↓↓↓

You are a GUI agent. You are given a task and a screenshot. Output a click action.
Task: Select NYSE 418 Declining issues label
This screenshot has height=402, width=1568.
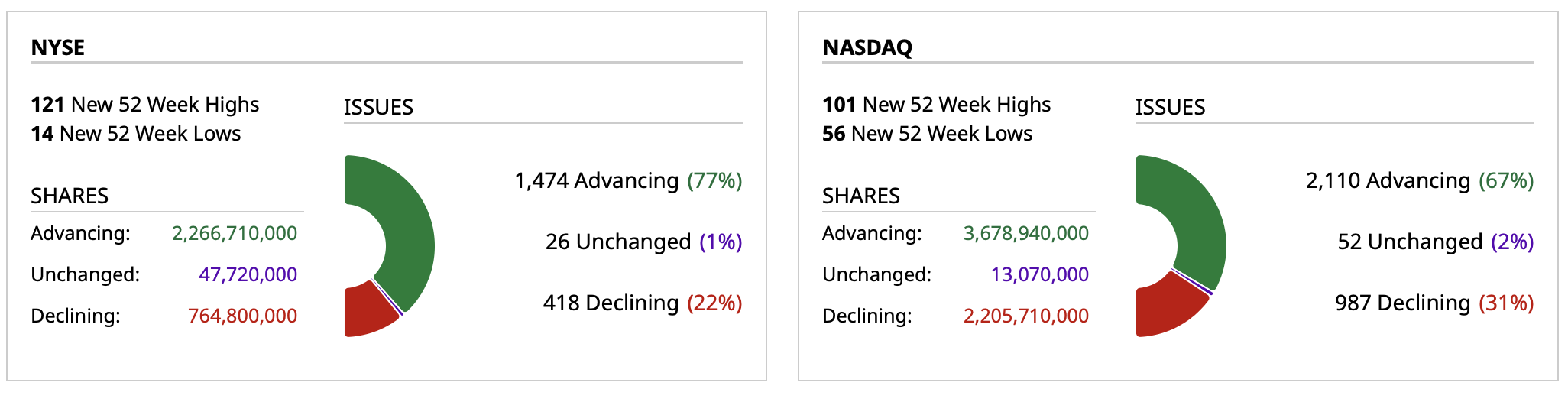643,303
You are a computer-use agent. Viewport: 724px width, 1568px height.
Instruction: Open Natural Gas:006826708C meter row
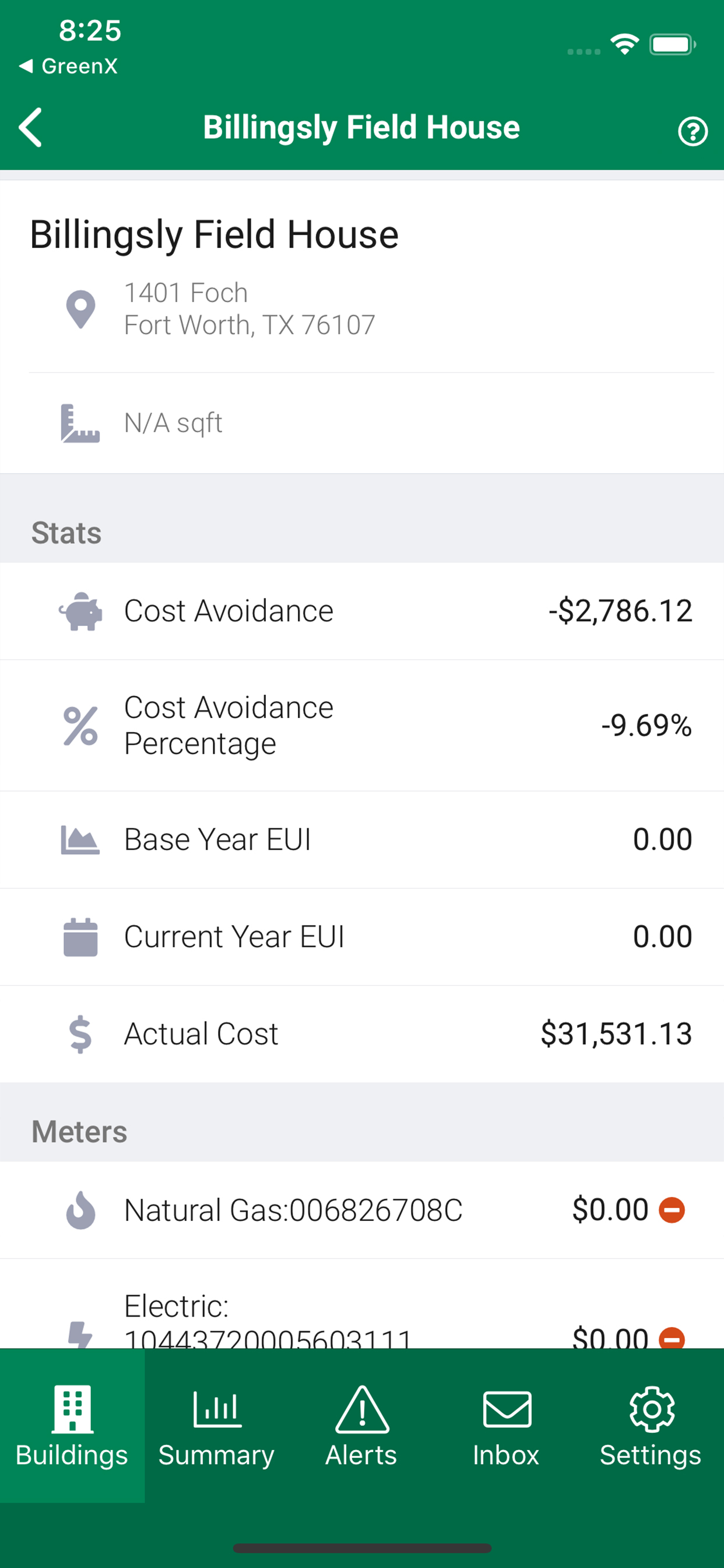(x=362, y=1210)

↑↑↑
↓↓↓

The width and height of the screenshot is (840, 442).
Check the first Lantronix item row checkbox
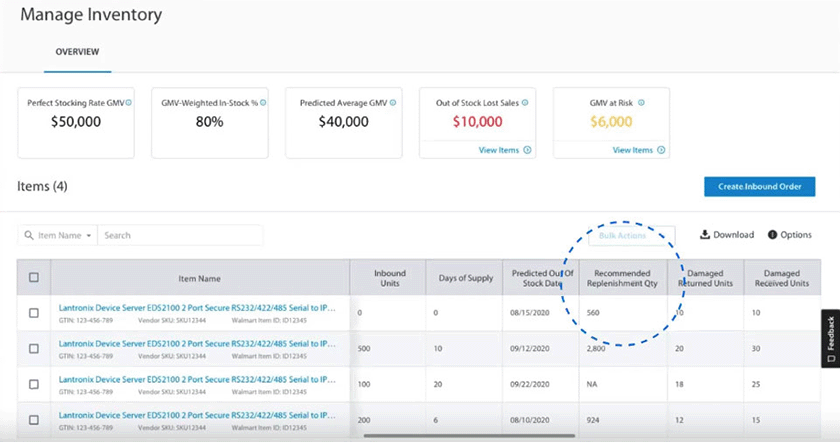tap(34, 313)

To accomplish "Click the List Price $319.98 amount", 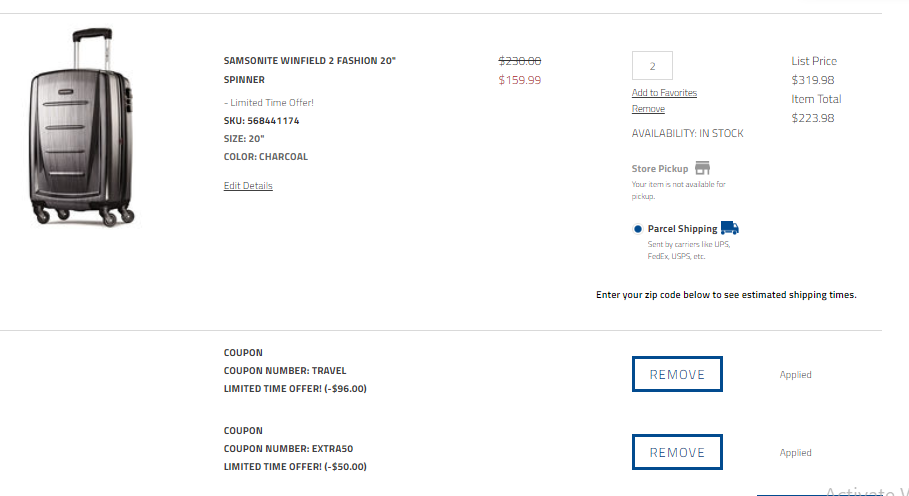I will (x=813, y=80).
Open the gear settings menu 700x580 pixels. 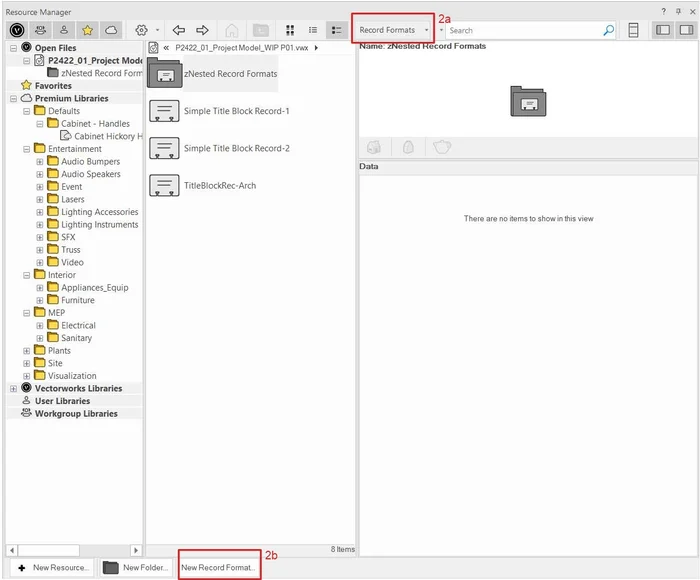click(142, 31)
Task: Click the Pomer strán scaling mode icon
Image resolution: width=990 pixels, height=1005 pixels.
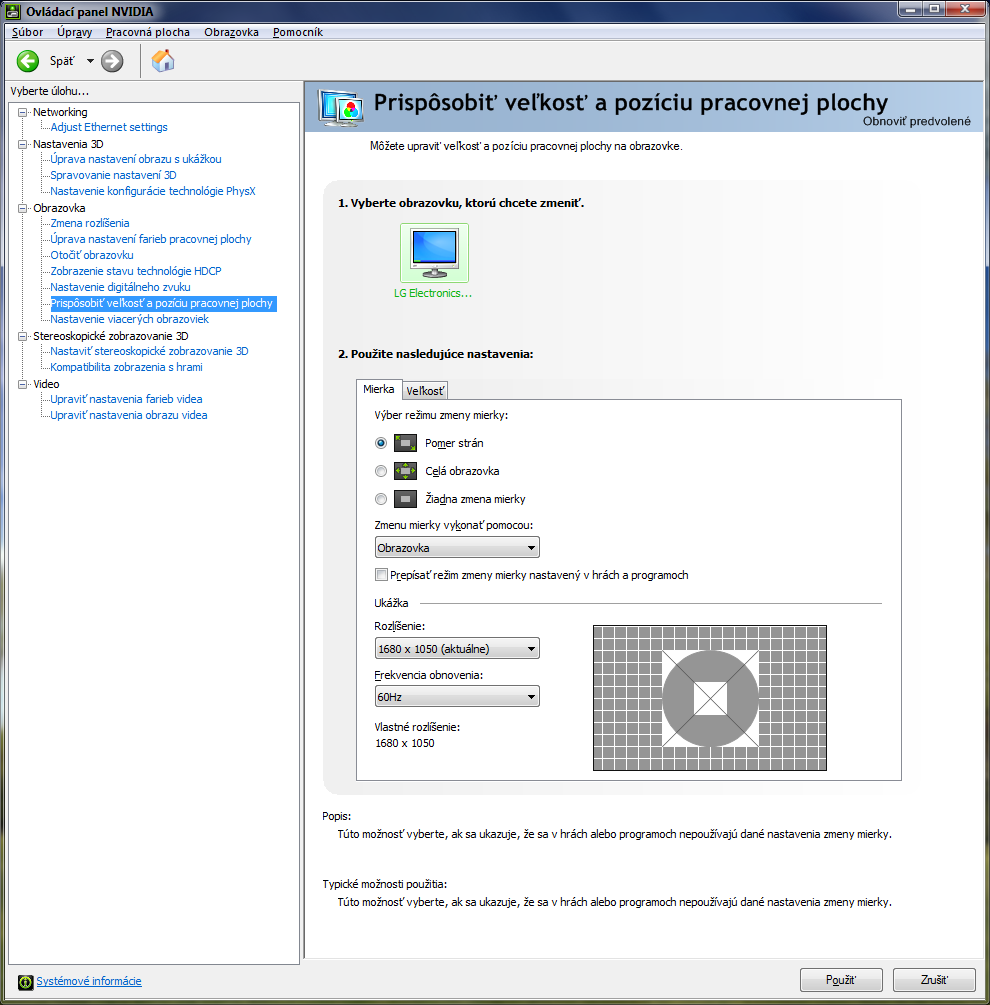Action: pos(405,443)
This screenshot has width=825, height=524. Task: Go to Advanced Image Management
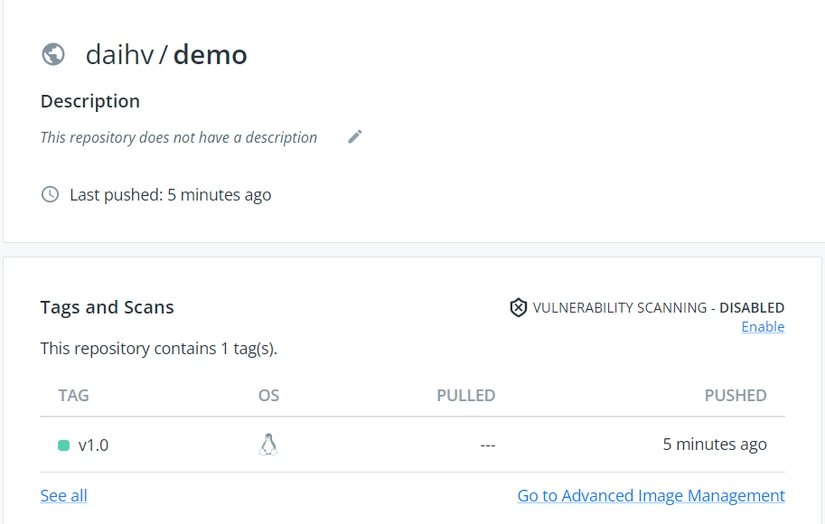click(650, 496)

↑↑↑

### EXERCISE BRIEF
In which lines of the material above does the string "agent" occur? Copy them all.

### EXERCISE SOLUTION
You are a GUI agent. You are given a task and a screenshot. Output a click action.
You are a computer-use agent. Viewport: 724px width, 1568px height.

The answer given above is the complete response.